川上明日夫『無人駅』(思潮社、2019年06月01日発行)

 川上明日夫は独特のリズムで詩を書く。『無人駅』でも同じである。帯に引用されている「喫茶店の一隅にて」。

喫茶店の一隅にひっそり身をおいて
さてと
途方が ゆっくり首をもたげている
一服の
煙のようなとぐろに 目を許しては
これから
どうするの と そっと あなたの
思案が からみついてくる

 長い行(といっても十四字だが)と短い行が交互に現われる。「思案が……」以後、少し乱れる。あるいは変化がある。しかし、この長い行と短い行の交錯というリズムは、多くの詩に共通する。
 私は、このリズムが嫌いだ。他者(読者?)との交渉を拒んでいる。他者の声を無視して、自分の声を守り通している。
 なぜ、このリズムが嫌いなのか。川上のリズムが狙っているのは「切断」と「接続」の強調だ。「喫茶店の一隅にひっそり身をおいて」と書いて「さてと」で前の一行を切断してしまう。
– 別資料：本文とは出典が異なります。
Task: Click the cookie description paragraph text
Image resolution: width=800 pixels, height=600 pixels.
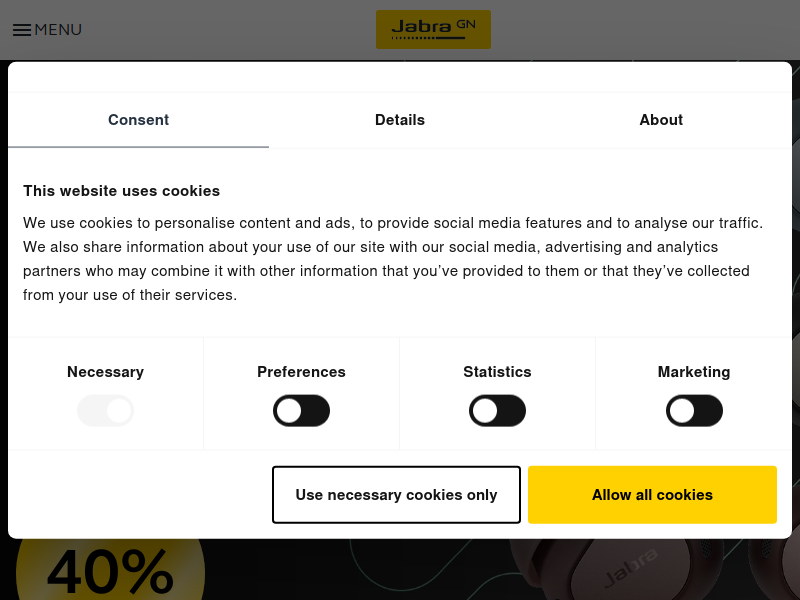Action: click(393, 259)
切断がおこなわれたことを確認して「途方が ゆっくり首をもたげている」と接続する。それは古いことばで言えば「手術台の上のミシンとこうもり傘の出合い」なのだ。「無関係なものの偶然の出合い」。けれど、出合ってしまえば「偶然」というものなどどこにもない。出合っても、意識化されない(ことばにされない)ことがらはいくつもある。ことばにしてしまうのは、それがどこかに「必然」を含んでいる。その「必然」は、

喫茶店の一隅にひっそり身をおいて
途方が ゆっくり首をもたげている

 と、「さてと」を削除してしまうと明確になる。「偶然」ではなくなる。「喫茶店」と書いたときから「途方」が動き始めている。そういう「必然」をわざと隠している。隠すことで「必然」を「偶然」のように装っている。
 川上においては「偶然の出合い」は「技巧」のことなのだ。
 私はまた、「目を許しては」という「翻訳のしそこない」のような「古くさい」ことばづかいも嫌いだ。「古さ」とは言い換えると「古典」ということであり、そういうことばをつかうのは、「手術台の上のミシンとこうもり傘の出合い」という「無関係なものの偶然の出合い」といっても、ほんとうは「必然」(古典を踏まえた展開)であると主張するためなのだ。

何がしかの こころの瀬せらぎと
風の音いろ
ゆるい彼方の すこしばかりの景色
を 上品にくれて
ほら 草ぼうぼうの 夢のそしりが
きょう あなたの紙魚
水を染めては 流れてゆくのです

 そして、このとき「古典」とは「感性(あるいは情緒)」のことである。「感性的必然/情緒的必然」。主観にとっての「必然」。開き直りといえば開き直りだなあ、とも私は思う。
 詩は主観的なものだから、主観であるという主張に対して、私はどう言えばいいのかわからない。「嫌い」としか言えない。

それから
朝のさっきは どちらへ行ったのか
から ゆるやかに はぐれて
たまに 眺めるだけの いまも が
見る に入っていった

 なんだか初期の荒川洋司の詩から「固有名詞」を消し去って、修辞の運動を引き継いだような文体である。「朝のさっきは どちらへ行ったのか」というのは、あ、美しいなあと思わず声を漏らしてしまうが、その後のだらだらしたリズム、思わせぶりのことばの動きが、私はやっぱり嫌いだ。